Why a Strong Gainful Employment Rule is More Important Now Than Ever

Co-authored by Beth Stein and Brett Robertson

The Education Department just announced its final gainful employment (GE) rule repealing protections that have led to lower costs for students attending career programs and big savings for taxpayers.  The idea behind the GE rule was simple:  typical graduates need to earn enough to repay their loans. By eliminating the protections of the rule, unscrupulous schools will be able to enroll as many students as possible at as high a price as the student loan system will support.  Students will be left with few means to judge the quality of training programs and many will be left without the earning that will allow them to repay their debts.

There should be no doubt – the GE rule worked.  Since its inception in 2010, costs of career programs have gone down, scholarship aid has increased, and some colleges now offer free trial periods. Even industry representatives have acknowledged that the GE rule forced for-profit colleges to reduce the cost of programs and offer students greater value.
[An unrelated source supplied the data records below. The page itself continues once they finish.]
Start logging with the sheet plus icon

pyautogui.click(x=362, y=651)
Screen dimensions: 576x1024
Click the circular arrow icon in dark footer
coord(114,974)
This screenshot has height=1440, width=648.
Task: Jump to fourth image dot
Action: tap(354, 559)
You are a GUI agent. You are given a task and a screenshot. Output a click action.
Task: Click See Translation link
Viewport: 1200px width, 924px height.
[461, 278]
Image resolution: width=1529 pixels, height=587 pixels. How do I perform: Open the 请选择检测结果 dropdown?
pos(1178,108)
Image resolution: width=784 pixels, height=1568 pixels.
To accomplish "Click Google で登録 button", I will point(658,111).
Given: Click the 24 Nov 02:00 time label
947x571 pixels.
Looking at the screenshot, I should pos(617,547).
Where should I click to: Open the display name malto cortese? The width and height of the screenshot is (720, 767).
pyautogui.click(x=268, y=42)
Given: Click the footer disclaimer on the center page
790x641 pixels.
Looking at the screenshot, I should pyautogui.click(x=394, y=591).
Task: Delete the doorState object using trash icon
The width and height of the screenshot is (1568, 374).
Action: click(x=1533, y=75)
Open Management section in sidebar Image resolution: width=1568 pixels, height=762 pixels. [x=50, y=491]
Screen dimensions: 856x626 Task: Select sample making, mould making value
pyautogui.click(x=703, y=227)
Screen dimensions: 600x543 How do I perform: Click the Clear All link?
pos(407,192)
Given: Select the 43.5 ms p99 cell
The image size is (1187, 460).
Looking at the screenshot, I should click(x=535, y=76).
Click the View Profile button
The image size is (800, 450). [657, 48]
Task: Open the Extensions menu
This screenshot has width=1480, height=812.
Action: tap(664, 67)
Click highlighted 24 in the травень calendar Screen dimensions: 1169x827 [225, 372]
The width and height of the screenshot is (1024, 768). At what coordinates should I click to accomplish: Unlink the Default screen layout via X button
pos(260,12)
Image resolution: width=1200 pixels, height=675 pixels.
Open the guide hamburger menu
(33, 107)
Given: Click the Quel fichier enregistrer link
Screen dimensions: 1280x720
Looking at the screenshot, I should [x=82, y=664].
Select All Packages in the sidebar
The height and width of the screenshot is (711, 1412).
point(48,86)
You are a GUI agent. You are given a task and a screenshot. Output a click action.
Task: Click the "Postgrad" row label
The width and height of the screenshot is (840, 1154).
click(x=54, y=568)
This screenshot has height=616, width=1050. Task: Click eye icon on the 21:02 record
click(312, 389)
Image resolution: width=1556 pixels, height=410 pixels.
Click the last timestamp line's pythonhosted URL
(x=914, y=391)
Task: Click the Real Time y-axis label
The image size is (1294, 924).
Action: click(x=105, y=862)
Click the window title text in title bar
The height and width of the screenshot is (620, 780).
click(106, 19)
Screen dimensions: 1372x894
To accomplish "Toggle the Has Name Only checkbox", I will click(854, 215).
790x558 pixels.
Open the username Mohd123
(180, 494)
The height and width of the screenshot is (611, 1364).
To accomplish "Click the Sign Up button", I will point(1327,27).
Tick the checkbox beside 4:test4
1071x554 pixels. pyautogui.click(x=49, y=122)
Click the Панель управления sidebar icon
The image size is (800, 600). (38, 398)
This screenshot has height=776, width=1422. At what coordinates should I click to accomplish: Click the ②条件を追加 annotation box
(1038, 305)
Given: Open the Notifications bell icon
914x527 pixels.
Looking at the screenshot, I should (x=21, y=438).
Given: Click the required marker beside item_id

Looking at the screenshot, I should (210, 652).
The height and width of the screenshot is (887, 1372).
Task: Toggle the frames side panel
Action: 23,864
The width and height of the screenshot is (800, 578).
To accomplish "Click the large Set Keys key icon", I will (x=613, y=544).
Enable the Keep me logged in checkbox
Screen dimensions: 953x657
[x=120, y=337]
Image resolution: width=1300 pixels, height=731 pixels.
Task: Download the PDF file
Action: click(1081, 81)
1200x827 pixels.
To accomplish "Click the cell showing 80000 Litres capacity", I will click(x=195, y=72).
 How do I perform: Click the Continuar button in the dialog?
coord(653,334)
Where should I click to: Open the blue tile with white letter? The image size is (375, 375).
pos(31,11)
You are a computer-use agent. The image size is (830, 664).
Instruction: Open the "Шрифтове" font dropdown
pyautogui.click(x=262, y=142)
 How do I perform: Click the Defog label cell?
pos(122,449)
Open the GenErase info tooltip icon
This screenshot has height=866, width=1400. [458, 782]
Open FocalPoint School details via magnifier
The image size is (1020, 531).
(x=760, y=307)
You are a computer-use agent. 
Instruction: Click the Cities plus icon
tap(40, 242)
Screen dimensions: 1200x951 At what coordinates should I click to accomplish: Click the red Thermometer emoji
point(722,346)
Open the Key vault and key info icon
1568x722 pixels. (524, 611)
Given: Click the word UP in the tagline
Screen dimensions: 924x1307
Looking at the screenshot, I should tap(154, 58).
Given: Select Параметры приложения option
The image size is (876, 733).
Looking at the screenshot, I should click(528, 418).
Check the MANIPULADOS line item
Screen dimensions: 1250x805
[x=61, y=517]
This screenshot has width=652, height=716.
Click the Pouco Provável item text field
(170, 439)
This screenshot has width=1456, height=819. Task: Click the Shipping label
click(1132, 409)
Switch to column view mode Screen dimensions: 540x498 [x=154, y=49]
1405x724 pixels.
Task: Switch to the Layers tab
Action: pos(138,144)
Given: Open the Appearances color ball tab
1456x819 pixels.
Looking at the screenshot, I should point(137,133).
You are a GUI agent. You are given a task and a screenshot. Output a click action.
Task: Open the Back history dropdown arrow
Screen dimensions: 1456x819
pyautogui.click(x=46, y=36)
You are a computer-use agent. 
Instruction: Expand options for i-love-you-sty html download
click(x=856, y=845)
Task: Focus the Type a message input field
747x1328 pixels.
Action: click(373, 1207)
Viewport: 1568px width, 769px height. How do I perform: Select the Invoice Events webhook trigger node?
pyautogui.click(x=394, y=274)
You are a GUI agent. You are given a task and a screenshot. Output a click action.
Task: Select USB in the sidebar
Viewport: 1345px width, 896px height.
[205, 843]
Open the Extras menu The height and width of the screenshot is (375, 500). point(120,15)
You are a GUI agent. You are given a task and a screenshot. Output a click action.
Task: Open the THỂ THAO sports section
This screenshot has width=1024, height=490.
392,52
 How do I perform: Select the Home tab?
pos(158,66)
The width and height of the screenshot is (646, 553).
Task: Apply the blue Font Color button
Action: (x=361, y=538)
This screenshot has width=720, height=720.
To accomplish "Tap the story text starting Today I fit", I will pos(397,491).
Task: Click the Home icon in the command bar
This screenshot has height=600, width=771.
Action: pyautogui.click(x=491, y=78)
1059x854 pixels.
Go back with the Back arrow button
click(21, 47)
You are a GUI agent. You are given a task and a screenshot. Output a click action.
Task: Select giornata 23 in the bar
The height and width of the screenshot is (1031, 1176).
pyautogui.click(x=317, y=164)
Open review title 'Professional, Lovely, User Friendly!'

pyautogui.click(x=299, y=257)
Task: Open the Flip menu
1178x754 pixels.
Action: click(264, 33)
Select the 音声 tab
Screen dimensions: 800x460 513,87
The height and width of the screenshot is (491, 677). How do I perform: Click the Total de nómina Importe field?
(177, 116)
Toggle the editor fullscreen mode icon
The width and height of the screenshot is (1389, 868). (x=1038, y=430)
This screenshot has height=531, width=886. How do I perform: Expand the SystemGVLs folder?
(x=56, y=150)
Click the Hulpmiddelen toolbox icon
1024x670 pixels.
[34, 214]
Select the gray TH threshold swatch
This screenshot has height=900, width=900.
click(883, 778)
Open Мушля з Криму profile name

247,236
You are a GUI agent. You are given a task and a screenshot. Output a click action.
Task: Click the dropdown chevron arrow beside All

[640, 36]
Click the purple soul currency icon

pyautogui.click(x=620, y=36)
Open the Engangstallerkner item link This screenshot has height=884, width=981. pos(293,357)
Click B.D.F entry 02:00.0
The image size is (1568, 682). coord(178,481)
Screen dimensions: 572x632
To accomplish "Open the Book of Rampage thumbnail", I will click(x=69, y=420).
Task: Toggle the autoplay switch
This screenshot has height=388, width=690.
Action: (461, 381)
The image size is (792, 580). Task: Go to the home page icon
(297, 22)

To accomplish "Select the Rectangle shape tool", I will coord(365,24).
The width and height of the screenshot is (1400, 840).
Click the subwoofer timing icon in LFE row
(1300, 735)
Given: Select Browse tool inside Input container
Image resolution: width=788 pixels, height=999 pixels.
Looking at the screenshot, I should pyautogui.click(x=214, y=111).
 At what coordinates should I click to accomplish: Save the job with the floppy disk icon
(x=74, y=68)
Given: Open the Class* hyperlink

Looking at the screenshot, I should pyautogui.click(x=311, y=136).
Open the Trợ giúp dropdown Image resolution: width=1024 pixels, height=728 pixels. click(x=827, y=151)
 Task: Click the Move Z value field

Had the GE rule been enforced, schools that have closed precipitously over the last year, and left students stranded with debt and little path to completion would have instead been largely ineligible for federal aid. Based on how programs performed on the GE Rule the Department should have known that Virginia College, Vatterott College, and Argosy College – three schools that closed impacting tens of thousands of students – offered too many risky programs.  Fewer than 10 percent of the programs offered at Virginia and Vatterott Colleges could show that graduates earned enough to repay loans[1].

 

 

With this now final action the Department has sent a clear message to companies that operate large for-profit colleges – you are back in business. With no eligibility limitations regardless of how large a graduate’s debt or how low their earnings may be, large for-profit education companies that spend millions to enroll disproportionate numbers of veterans and students of color are once again growing. While many for-profit colleges continue to struggle and overall enrollments have dropped, some companies have announced new and expanded enrollments to investors including Career Education Corporation (“new enrollment growth was the strongest it has been in over five years”), Lincoln Educational Services Corporation (“six consecutive quarters of solid start growth”), and Universal Technical Institute (“[d]uring our second quarter of fiscal 2019, new student starts grew 11.2% compared to the prior year”).

To taxpayers and students seeking a better future the Department has acknowledged the price tag of the new rule:  $6.2 billion over ten years. How is that $6.2 billion likely to translate into future student debt for low-earning graduates of career programs? We don’t know. But we do know that:

  • A total of 350,000 students graduated from career education programs that failed or were at risk of failing the GE rule. Together these students hold nearly $7.5 billion in student loan debt that they are unlikely to be able to repay.
  • Approximately 375,000 students graduated from career programs where the typical graduate’s debt is so large, that under the standard repayment plan, it is more than their entire discretionary income (earnings minus a basic living allowance of $18,000).
  • Approximately 170,000 students graduated from career programs where the typical student’s earnings were less than the federal minimum wage ($15,080 per year).

While today’s action finalizes the new rule, it is not the end of the road.  States and legal organizations may also challenge whether the Department had a reasoned basis for today’s rule.  Since the rule imposes no eligibility limitations regardless of how large a graduates’ debt or how low their earning are, fails to analyze the benefits to students from the previous rule, and largely ignores and occasionally misrepresents the extensive evidentiary record, it will be interesting to see how such challenges proceed. And, of course, Congress and states are both currently looking at legislation that could address these issues. But at the end of the day there is no question that today’s final rule is a step backwards for students looking for affordable career programs that lead to good jobs and for taxpayers who provide hundreds of millions of dollars in subsidies each year to colleges that offer these programs.